The winners were announced to a crowd of over 80 attendees at the museum on Saturday, August 3 during the official exhibition celebration.
Both artists’ winning entries have been on display in the SAM Community Gallery as part of the SAM Fresh 2024 exhibition.
The exhibition is an annual, open-call group exhibition for young creatives aged 16 to 25 living, working or studying in the Goulburn Valley and Hume regions.
This year’s winners made use of different mediums and styles to connect with their audiences and deliver astounding visual pieces.
Ms Vittorio’s winning entry, titled Lunchtime, is a surrealist digital drawing that explores her Italian heritage and the challenges of growing up as a culturally diverse person in Australia.
Ms Vittorio’s work depicts the common experience shared by many multicultural school students of self-consciousness around packed lunches.
As the recipient of the La Trobe University Award, she will receive a $1500 cash prize.
Accomplished printmaker and artist Ms Parker’s winning entry, titled Discarded III, features a life-sized 3D lino cut model of a robust white-eye, an extinct species of bird formerly found on Lord Howe Island.
The artwork appears like a bird in flight, suspended on a barely visible wire from the ceiling of the gallery.
Ms Parker will receive a cash prize of $500 as the recipient of the People’s Choice Award, which was open for voting by visitors since the opening of the exhibition in May.
“Both winning works really connected with audiences and represent a high level of skill within their practices,” SAM curator — community Caroline Esbenshade said.
“Parker’s robust white-eye is such a unique approach to printmaking. Made of many artworks within an artwork, it is composed of multiple lino-cut prints that she has layered together to create a three-dimensional form.

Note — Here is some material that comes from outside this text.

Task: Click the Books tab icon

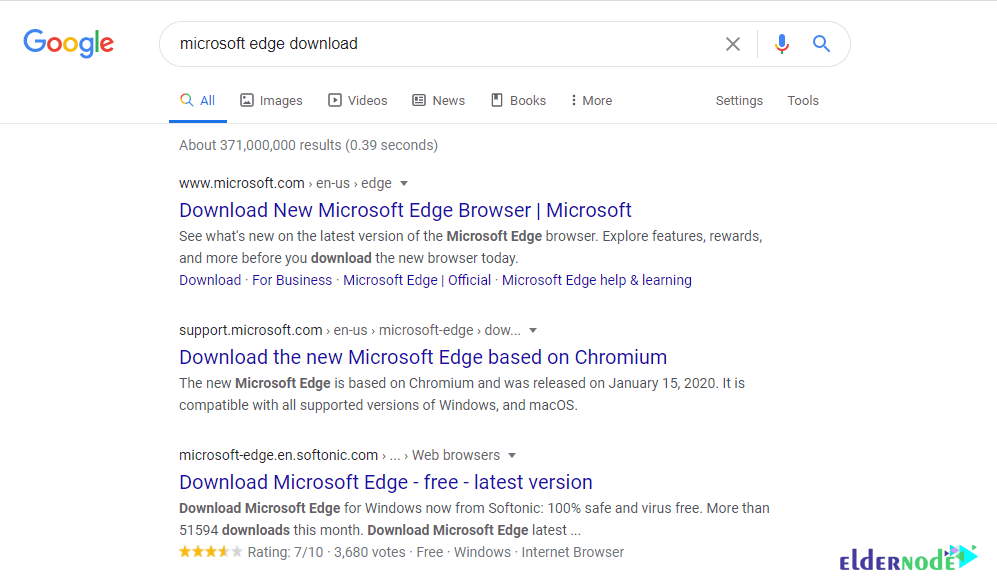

The resulting sculpture looks like it has taken flight in our galleries and at any moment will chirp.”
Ms Esbenshade described Ms Vittorio’s work as a “conversation piece”, and remarked on the different experiences people had shared after viewing it.
“I have heard people of different generations and backgrounds sharing with each other what lunches they took to school, what was considered to be a ‘cool lunch’, what was their least favourite thing to have for lunch and more. It’s been a beautiful point of connection between audiences and staff,” she said.